The Food and Drug Administration’s vaccine advisory panel will meet on Friday to discuss and vote on whether to recommend authorizing booster shots of Johnson & Johnson’s one-dose coronavirus vaccine.
The session, which is set to begin at 8:30 a.m. Eastern time and will be streamed on YouTube, comes a day after the same committee voted unanimously in favor of the F.D.A. granting emergency authorization of a half-dose booster of Moderna’s vaccine, at least six months after the second dose. An F.D.A. ruling on a Moderna booster could come within days.
Representatives from Johnson & Johnson will present their case Friday morning, followed by a presentation from federal regulators on the company’s data. The panel will vote in the afternoon. The F.D.A. typically follows the panel’s advice.
While Thursday’s gathering on Moderna’s booster application concluded without significant disagreement, Friday’s could be messier. In an analysis published on Wednesday of Johnson & Johnson’s application for a booster dose, regulators questioned the strength of the data and the methods used to gather it, saying repeatedly that they did not have time to verify the company’s claims about the benefits of the extra doses.
The committee may still recommend the shots. The effectiveness of Johnson & Johnson’s vaccine has long been lower than that of the two-dose mRNA vaccines made by Moderna and Pfizer-BioNTech, and vaccine experts have said that the 15 million people in the United States who have received the single-dose Johnson & Johnson shot are likely in need of additional protection.
Also on the schedule is a discussion of a study conducted by the National Institutes of Health that found Johnson & Johnson recipients may benefit more from a booster dose of the Moderna or Pfizer-BioNTech vaccine.
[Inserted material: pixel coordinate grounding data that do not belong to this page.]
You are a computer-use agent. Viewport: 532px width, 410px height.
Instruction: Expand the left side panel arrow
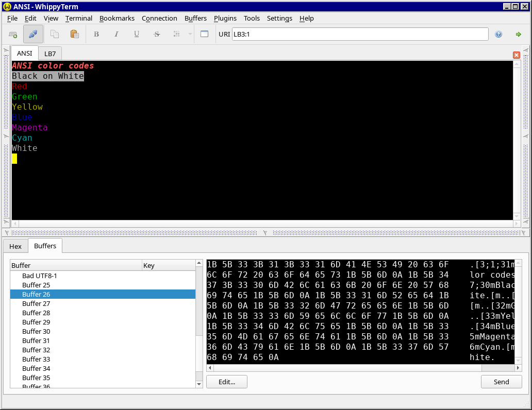6,50
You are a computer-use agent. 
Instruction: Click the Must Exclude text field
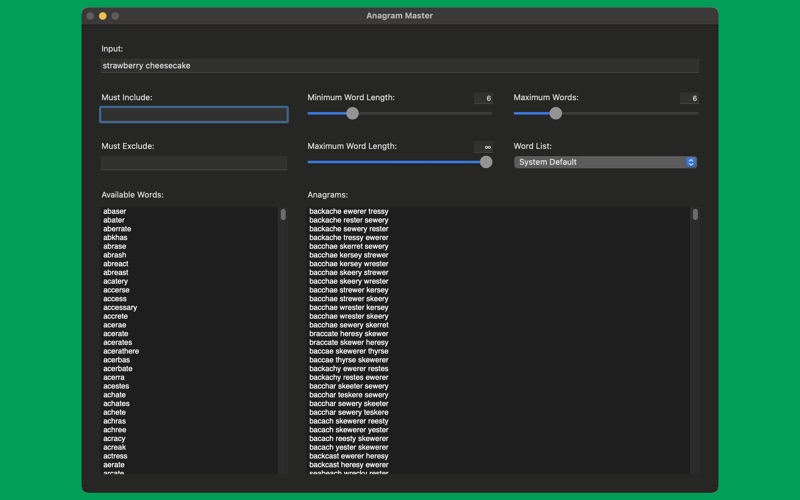[x=194, y=163]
Preliminary data from the study — testing a strategy known as “mix and match” — showed that those who got a Johnson & Johnson shot followed by a Moderna booster saw their antibody levels rise 76-fold within 15 days, whereas those who received another dose of Johnson & Johnson saw only a fourfold rise in the same period. A Pfizer-BioNTech booster shot raised antibody levels in Johnson & Johnson recipients 35-fold.
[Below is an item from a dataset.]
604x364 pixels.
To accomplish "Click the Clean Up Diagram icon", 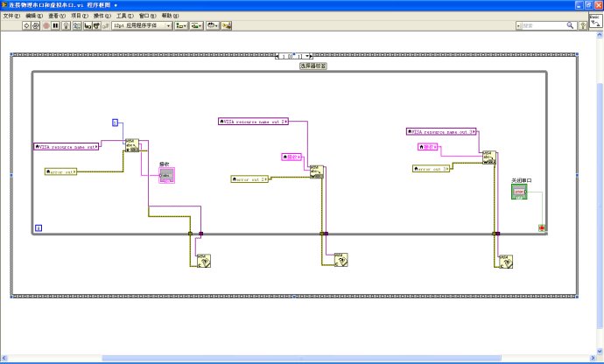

“At the end of the day, folks having the Johnson & Johnson should probably get an mRNA booster,” said Scott Hensley, an immunologist at the University of Pennsylvania. “It’s just a matter of, how much data does the F.D.A. need before making that recommendation?”
“I wouldn’t want to be in their shoes,” he added.
In its analysis this week, the F.D.A. did see a potential improvement in protection from a Johnson & Johnson booster given two months after the first shot, based on a large trial sponsored by the company.
“Although not independently confirmed by F.D.A. from data sets, summaries of the data suggest there may be a benefit in a second dose administered approximately two months after the primary dose,” the agency said in its report.